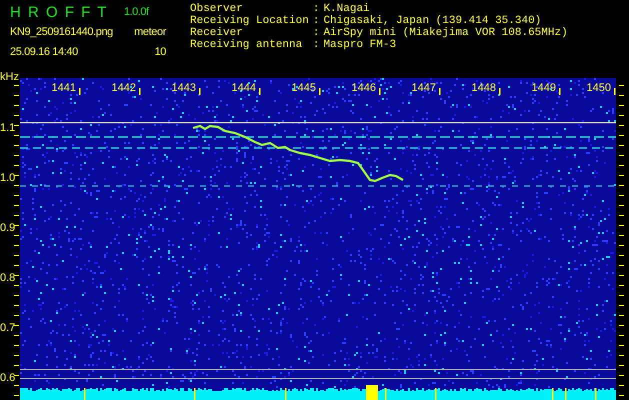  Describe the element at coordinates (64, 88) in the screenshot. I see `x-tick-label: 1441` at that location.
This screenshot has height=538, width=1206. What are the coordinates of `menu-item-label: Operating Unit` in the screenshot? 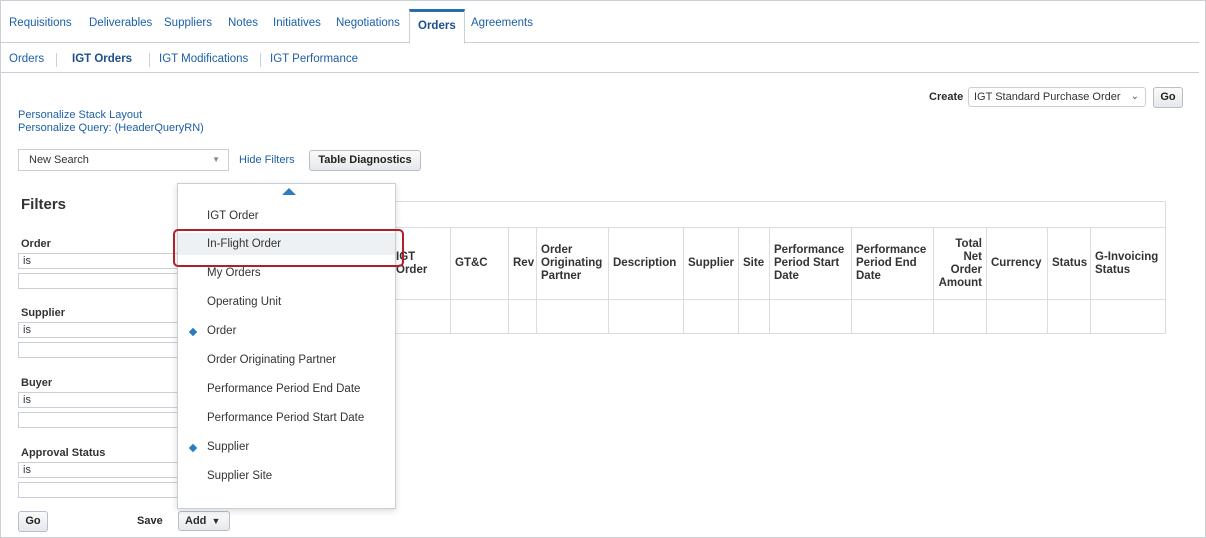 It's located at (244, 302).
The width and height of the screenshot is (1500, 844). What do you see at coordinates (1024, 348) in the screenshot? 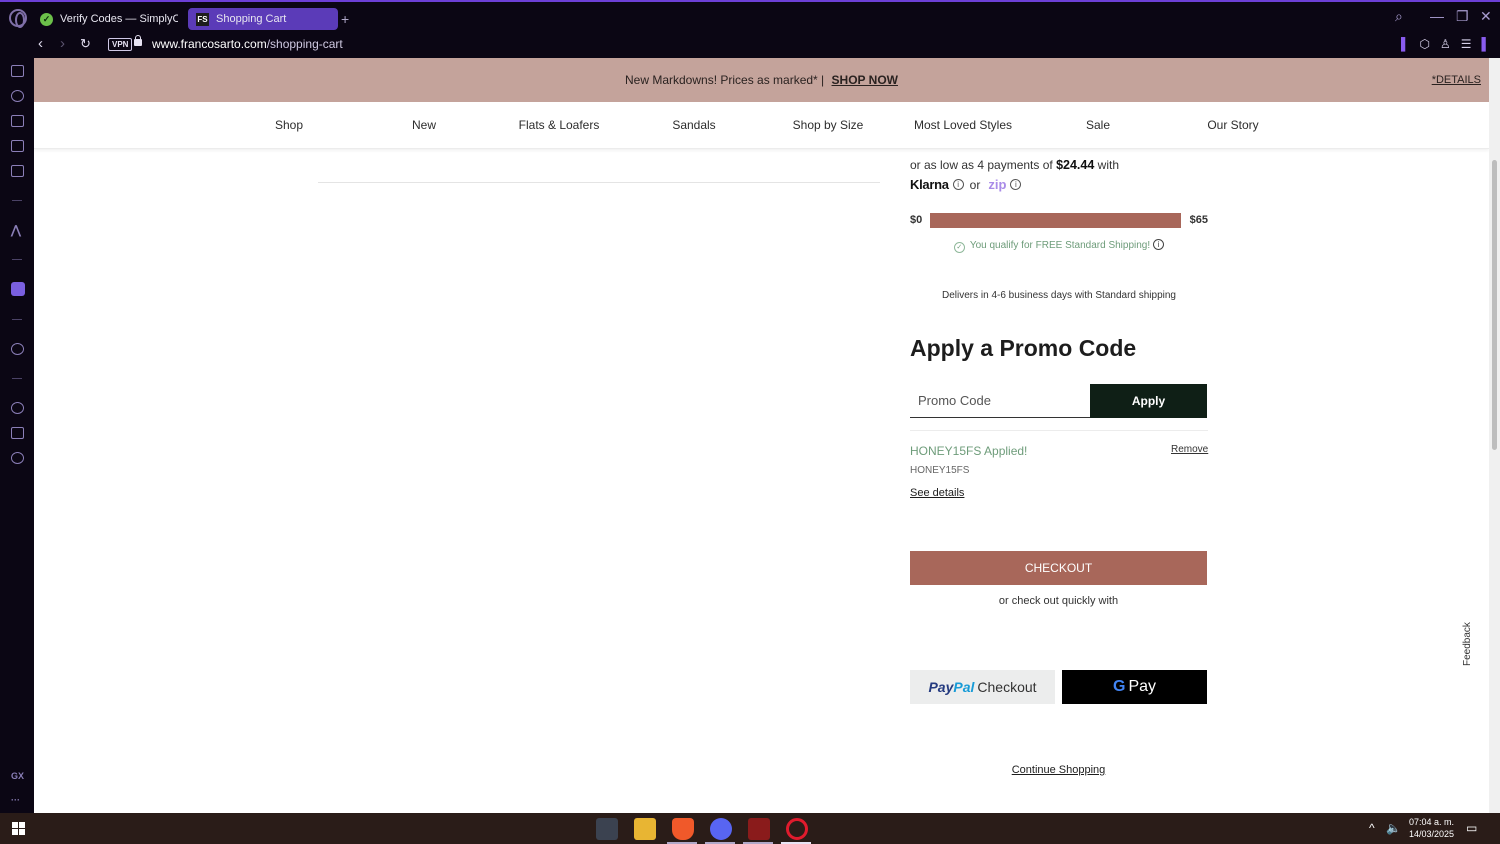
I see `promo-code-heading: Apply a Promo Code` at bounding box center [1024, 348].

--

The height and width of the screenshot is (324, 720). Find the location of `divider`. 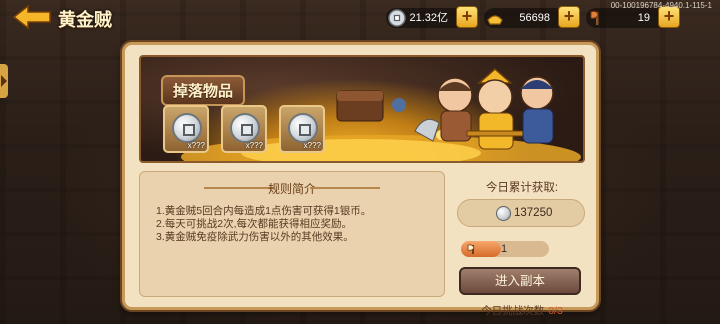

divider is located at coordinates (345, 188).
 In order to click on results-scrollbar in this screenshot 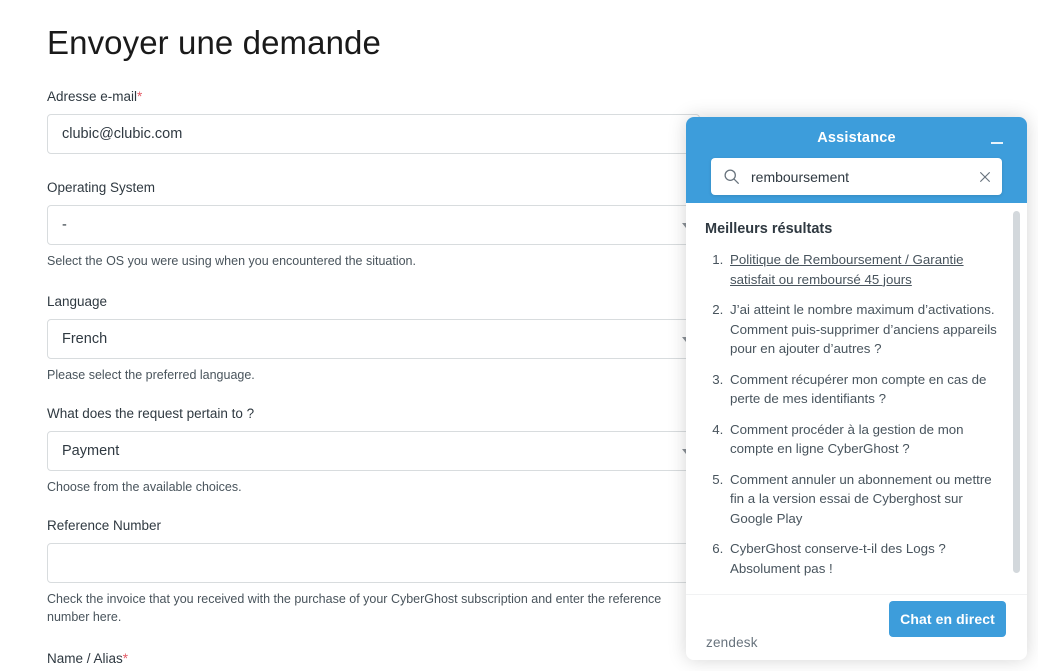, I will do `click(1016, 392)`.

Assignment: Reproduce, word for word, the part of the entries that starts with the line containing "The width and" and ends with the line containing "center [1024, 348].". Include both of those lines and leave out the pictures.

Response area:
The width and height of the screenshot is (1500, 844). What do you see at coordinates (1024, 348) in the screenshot? 
I see `promo-code-heading: Apply a Promo Code` at bounding box center [1024, 348].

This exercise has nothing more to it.